Copy out, word for word, every line of the entries from the one containing "1019x669 pixels. At" through the end of the entries, leaving out the pictures.
##### Data entries #####
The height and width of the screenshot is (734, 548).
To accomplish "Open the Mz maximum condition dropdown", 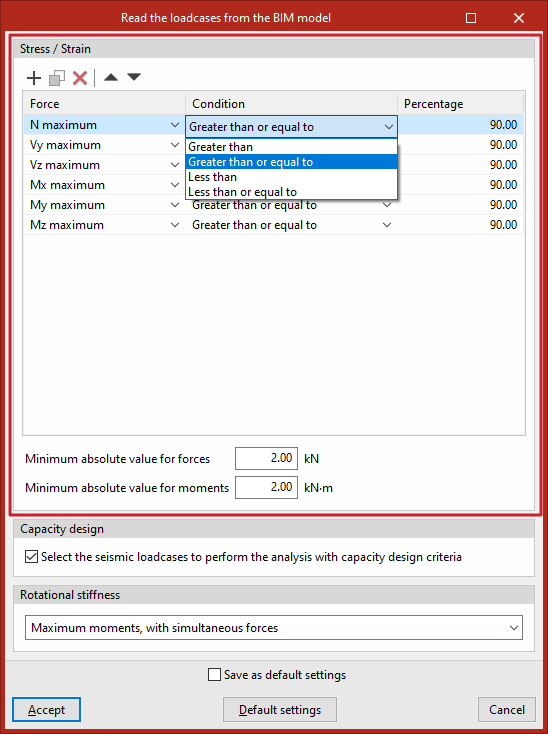I will 387,225.
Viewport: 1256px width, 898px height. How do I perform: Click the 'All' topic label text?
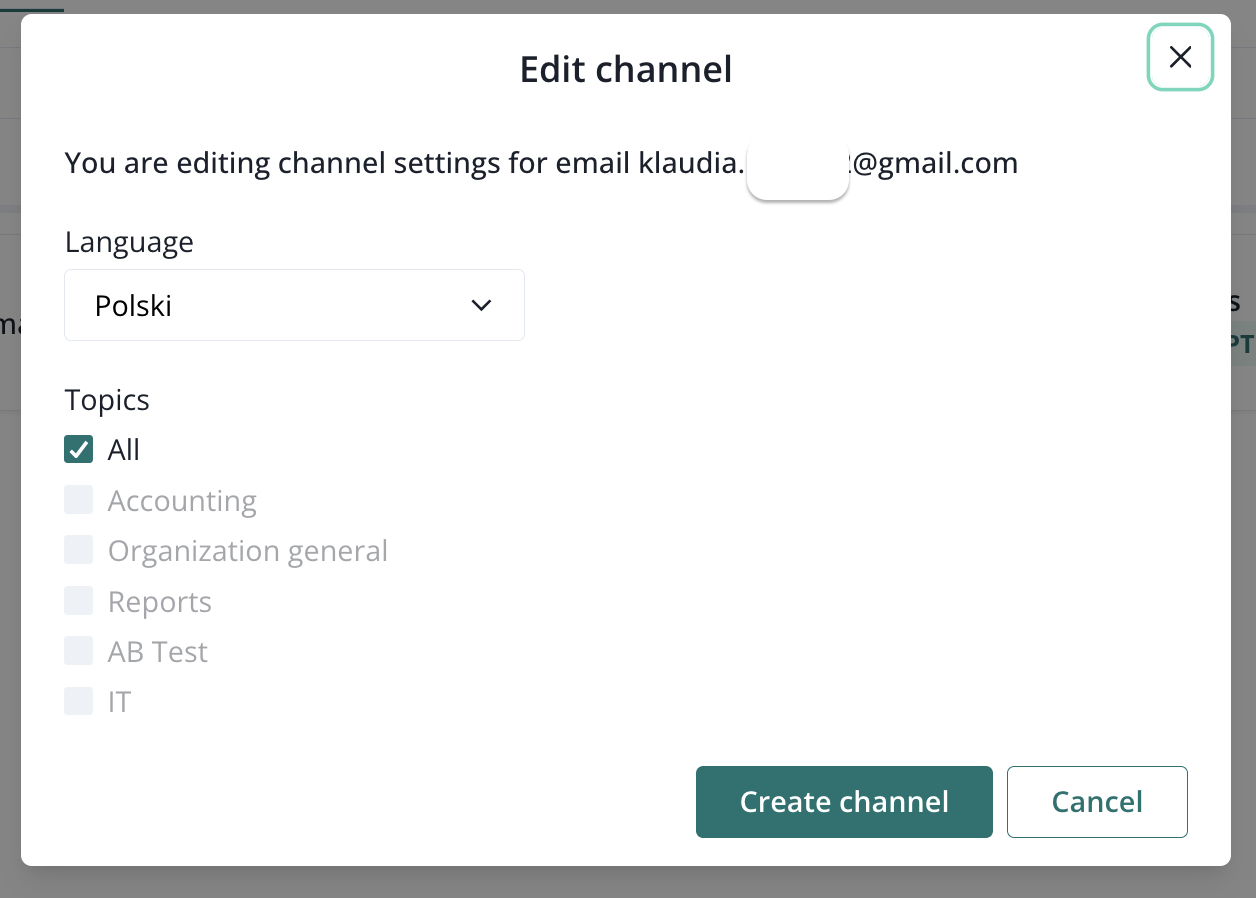pyautogui.click(x=124, y=450)
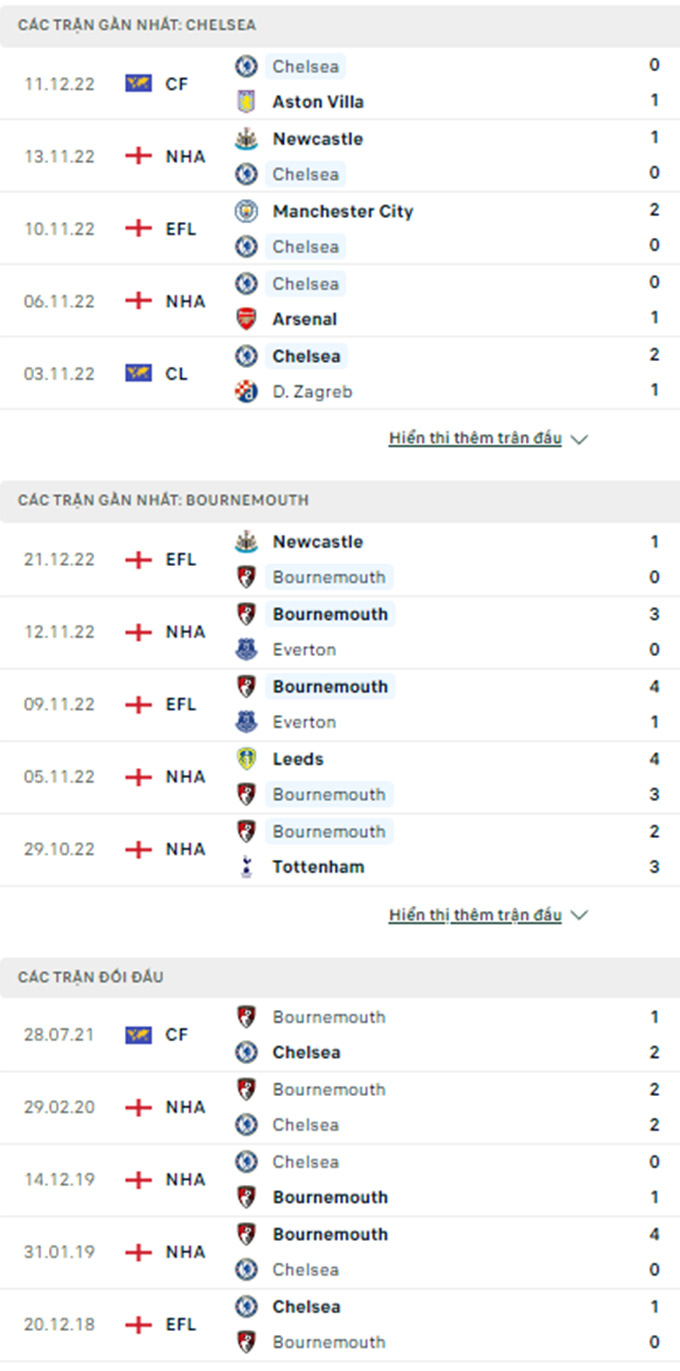This screenshot has width=680, height=1371.
Task: Open the Tottenham team name link
Action: [x=318, y=867]
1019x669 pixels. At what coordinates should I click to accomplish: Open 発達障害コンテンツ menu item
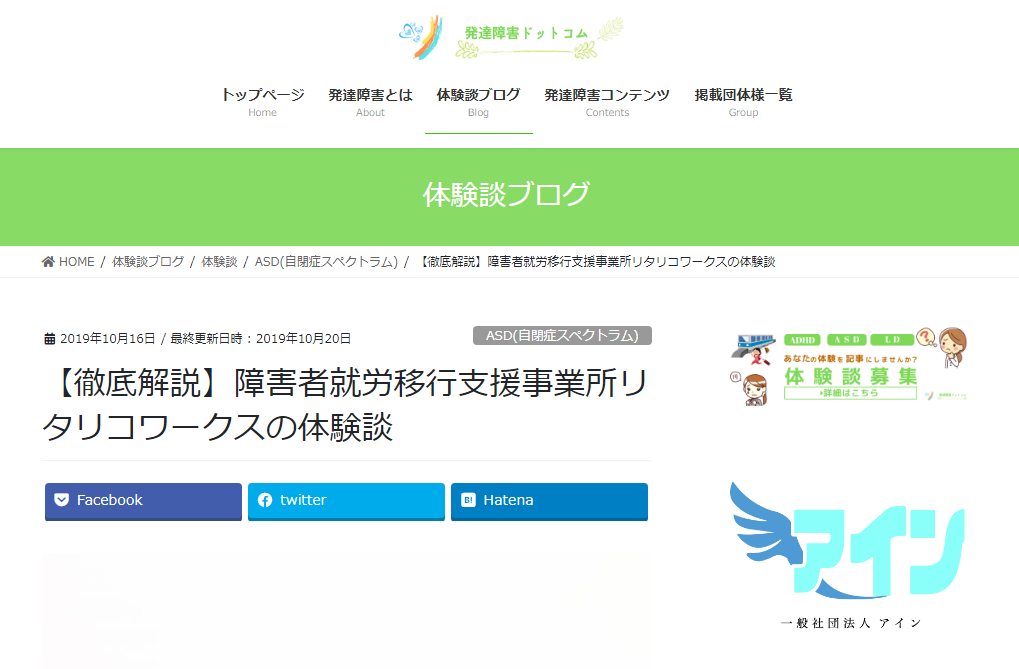point(607,101)
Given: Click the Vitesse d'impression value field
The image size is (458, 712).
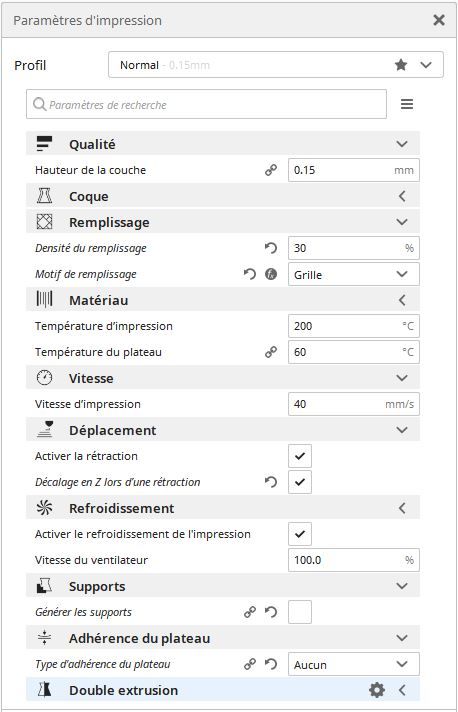Looking at the screenshot, I should pos(354,404).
#####
● The completed task
1019x669 pixels. At what coordinates should I click to accomplish: Open 発達障害コンテンツ menu item
point(607,101)
Given: Click the Vitesse d'impression value field
The image size is (458, 712).
Looking at the screenshot, I should pos(354,404).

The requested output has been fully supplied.